━━ Fragmento del texto

“No hables a menos que puedas mejorar el
silencio”
Jorge Luis Borges
Algunos la califican como una peste invisible
que no deja de acechar. El éxito y el compromiso pueden ser una carga pesada e
inviable. Está siempre presente la ansiedad y exigencia de “su público” al que
supuestamente se deben. Es que el mundo entero conoce sus obras, millares los
han leído, otros nunca leerán pero opinan, juzgan y exigen. El bochorno por no
existir nos acompleja, pero existiendo nos puede abrumar aún más. Tranquilos,
en general el escribir es un trabajo en soledad, prácticamente gratuito y
seguramente condenado al silencio y olvido. Pero así todo, tenemos presiones.

━━━━
━━ Datos recopilados

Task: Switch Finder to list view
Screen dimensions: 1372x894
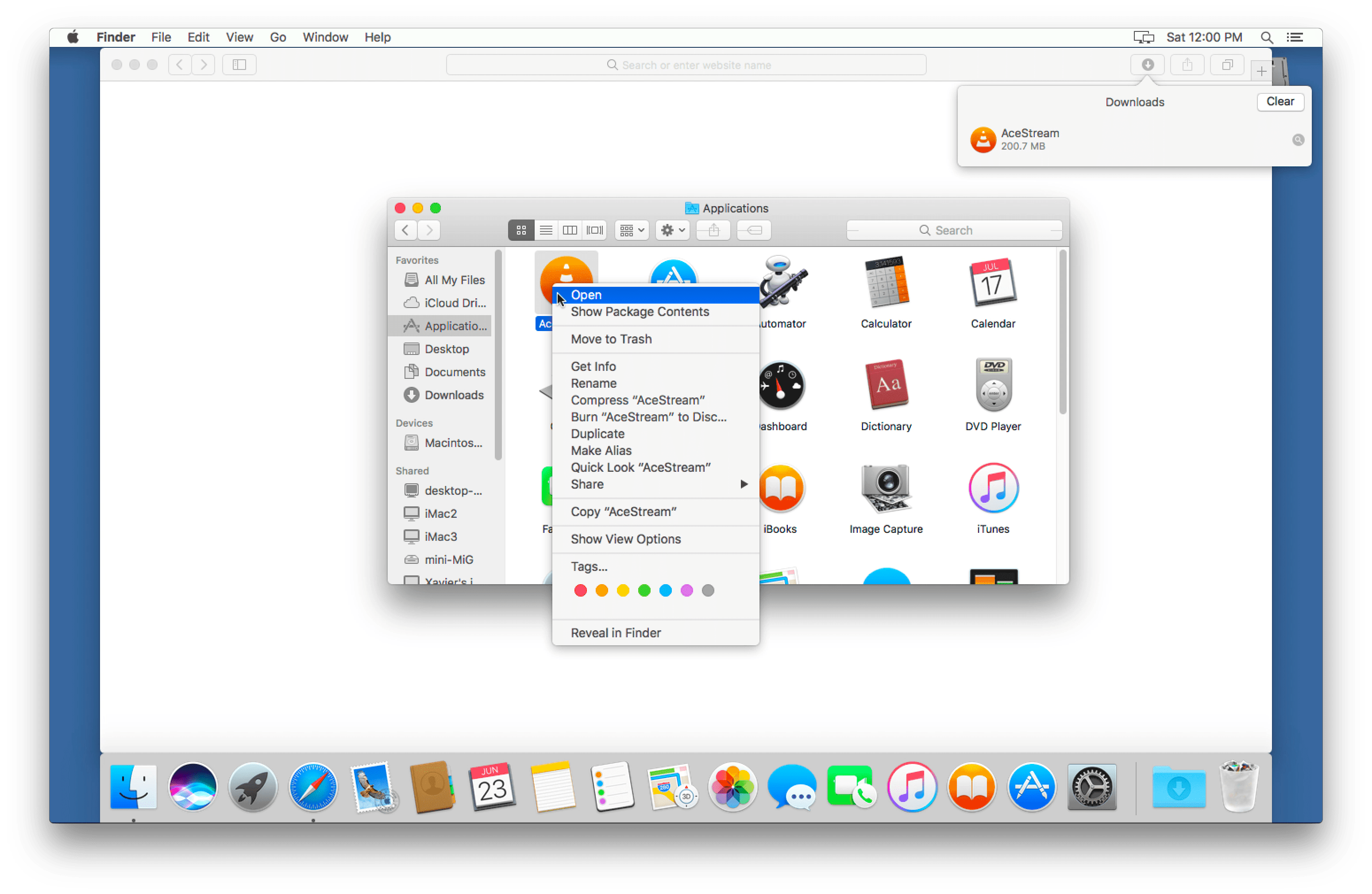Action: [x=545, y=230]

━━━━

## Enunciado
Transcribe del fragmento sobre las presiones de quien escribe el pasaje comprendido entre "Jorge Luis Borges" y "todo, tenemos presiones.", ambos incluidos.

## Respuesta
Jorge Luis Borges
Algunos la califican como una peste invisible
que no deja de acechar. El éxito y el compromiso pueden ser una carga pesada e
inviable. Está siempre presente la ansiedad y exigencia de “su público” al que
supuestamente se deben. Es que el mundo entero conoce sus obras, millares los
han leído, otros nunca leerán pero opinan, juzgan y exigen. El bochorno por no
existir nos acompleja, pero existiendo nos puede abrumar aún más. Tranquilos,
en general el escribir es un trabajo en soledad, prácticamente gratuito y
seguramente condenado al silencio y olvido. Pero así todo, tenemos presiones.